» **INSTRUCTIONS TO FOLLOW**:
Rewrite the part of the listing that opens with the line containing "Determine the (x, y)" and closes with the line containing "quality (750, 986)", swapping "center point" for "midpoint" and keeping everything else unchanged. Leave the pictures out of your answer.
* * * *
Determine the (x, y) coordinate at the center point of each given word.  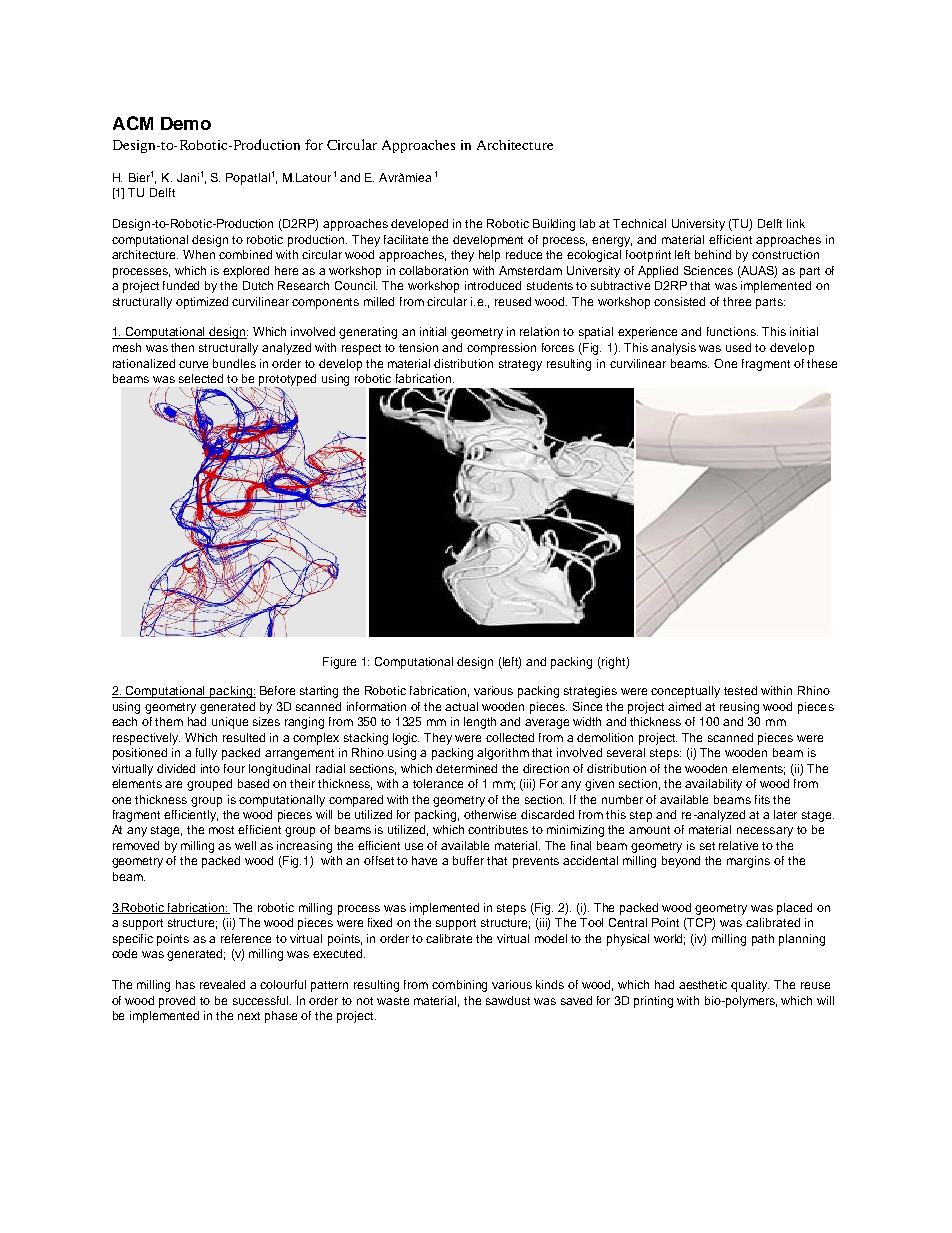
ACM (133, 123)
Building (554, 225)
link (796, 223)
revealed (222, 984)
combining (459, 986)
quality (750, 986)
* * * *
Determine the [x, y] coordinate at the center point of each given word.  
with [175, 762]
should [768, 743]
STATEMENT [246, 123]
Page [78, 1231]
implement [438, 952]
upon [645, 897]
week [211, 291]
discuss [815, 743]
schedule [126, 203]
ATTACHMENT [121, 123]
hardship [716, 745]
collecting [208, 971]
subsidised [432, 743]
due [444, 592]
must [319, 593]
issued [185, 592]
* * * *
» **SOLUTION**:
Determine the (x, y) coordinate at the midpoint of each given word.  
ACM (133, 123)
Building (554, 225)
link (796, 223)
revealed (222, 984)
combining (459, 986)
quality (750, 986)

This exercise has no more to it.